This is notwithstanding, how gorgeous the Emerson Quartet is. I was extremely privileged to have a front row seat and I could feel every bow stroke. I would say that it seems at times that all of their bow arms are attached on a string, providing that perfect synchronicity, but that would be undermining the beauty of each pizzicato pluck and movement. I know I'm gushing, but I love them so dearly. I spent most of the concert with hands clasped so tightly that they lost circulation. Never have I seen musicians share a conversation so clearly using their instruments as their words, feelings, and motivations. I love how they move together too, and even if one musician can't lift his eyes off the page to catch the glance he's being sent, he still lifts and eyebrow or gives a nod to confirm that the message was received.
People ask me constantly what I want from the future or where I want to be a year/five years/ten years from now. If I could, I would tell them that. That connection, that look...however it translates to work, career, relationships.
I couldn't help thinking during the concert though, how different it was from the show I went to this past Saturday -- Sleigh Bells at Showbox.
Here's how it breaks down:
Gallery -- this is the bar area of Showbox. You pay extra for the booze, you're a little elevated because you're on tables or a platform off to the side/back of the theater (or buzzed ha ha)...and yeah the view isn't optimal, but really you're there to look cool, not necessarily for the whole concert experience.

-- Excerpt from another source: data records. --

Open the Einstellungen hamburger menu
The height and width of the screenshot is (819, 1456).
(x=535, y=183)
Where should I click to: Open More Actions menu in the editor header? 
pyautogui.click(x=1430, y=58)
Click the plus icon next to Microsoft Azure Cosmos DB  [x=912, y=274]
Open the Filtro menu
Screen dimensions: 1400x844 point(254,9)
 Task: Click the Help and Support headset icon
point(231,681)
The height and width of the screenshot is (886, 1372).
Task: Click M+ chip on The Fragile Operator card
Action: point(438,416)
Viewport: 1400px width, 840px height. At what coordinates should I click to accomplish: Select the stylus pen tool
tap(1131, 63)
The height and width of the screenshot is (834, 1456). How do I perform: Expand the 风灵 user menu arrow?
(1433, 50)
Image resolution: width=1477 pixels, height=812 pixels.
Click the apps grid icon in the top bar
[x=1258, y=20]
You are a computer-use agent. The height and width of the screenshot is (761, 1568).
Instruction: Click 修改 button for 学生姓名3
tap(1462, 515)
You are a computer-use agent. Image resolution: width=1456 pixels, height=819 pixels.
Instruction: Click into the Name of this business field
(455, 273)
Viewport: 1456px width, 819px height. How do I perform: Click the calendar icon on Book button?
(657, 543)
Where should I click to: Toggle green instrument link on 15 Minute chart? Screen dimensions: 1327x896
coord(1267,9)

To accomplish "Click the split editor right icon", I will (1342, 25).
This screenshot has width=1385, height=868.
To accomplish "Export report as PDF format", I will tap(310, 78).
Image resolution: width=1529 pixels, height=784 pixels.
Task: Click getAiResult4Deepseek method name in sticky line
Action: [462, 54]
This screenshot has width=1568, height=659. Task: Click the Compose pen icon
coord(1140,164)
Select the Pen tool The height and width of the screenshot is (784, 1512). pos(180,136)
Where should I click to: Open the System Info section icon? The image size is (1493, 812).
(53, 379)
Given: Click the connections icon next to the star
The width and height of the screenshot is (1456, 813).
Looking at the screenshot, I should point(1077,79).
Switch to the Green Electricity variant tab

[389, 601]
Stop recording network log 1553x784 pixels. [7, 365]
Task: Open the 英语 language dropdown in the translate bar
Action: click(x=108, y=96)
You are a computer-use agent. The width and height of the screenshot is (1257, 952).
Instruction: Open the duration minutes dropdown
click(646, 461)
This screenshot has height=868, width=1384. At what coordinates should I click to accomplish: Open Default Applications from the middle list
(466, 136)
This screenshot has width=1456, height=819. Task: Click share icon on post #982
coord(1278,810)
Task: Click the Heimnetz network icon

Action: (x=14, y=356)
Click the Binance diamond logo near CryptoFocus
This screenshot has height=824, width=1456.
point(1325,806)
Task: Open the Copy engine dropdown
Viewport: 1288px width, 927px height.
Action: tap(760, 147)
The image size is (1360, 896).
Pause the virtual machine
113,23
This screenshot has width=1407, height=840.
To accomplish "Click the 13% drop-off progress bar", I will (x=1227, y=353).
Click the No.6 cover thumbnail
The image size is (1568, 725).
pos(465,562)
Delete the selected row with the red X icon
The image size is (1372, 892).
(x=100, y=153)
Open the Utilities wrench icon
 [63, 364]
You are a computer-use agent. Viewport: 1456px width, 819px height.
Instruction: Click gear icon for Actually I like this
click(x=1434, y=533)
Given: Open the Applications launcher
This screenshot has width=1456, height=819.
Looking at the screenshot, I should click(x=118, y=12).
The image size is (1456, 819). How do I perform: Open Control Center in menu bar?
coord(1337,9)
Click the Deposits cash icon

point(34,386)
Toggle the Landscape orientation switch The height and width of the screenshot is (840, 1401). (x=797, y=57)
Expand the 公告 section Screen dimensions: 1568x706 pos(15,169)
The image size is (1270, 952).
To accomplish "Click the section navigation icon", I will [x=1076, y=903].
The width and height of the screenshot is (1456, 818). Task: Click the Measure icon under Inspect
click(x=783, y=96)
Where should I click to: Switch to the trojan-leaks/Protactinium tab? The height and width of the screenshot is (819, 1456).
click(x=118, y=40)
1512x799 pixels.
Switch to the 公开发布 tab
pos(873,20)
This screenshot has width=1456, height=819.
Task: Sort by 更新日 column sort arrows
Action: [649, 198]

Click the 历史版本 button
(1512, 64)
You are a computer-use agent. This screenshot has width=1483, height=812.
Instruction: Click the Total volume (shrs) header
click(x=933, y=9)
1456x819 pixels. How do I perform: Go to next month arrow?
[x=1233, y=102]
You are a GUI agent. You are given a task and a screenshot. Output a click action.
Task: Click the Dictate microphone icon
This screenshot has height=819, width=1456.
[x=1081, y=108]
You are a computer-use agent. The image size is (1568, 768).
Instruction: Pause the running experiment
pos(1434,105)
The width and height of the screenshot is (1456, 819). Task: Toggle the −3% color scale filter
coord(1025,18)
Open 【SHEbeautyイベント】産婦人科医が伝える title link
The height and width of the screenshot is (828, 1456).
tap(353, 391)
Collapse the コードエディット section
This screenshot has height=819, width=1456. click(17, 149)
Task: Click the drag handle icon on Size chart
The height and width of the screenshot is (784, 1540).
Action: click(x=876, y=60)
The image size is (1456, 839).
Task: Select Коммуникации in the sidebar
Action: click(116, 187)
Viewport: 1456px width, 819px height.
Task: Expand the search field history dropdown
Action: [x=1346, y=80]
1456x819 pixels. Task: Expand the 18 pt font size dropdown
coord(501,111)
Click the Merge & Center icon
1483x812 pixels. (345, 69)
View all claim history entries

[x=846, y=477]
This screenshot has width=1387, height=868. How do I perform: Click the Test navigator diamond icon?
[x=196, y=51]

Sleigh Bells was definitely a fun show though. Great energy and singer Alexis Krauss was every bit as charismatic as you'd expect. She jumped into the crowd at the end of the show and a big group of us fell sideways while she was surfing...but the nice thing was that even though I fell, I was helped up to my feet by the person next to me and I hoisted the next person up too. There's some deep parallel between mosh pits and life here, but I'll let you guys configure that out.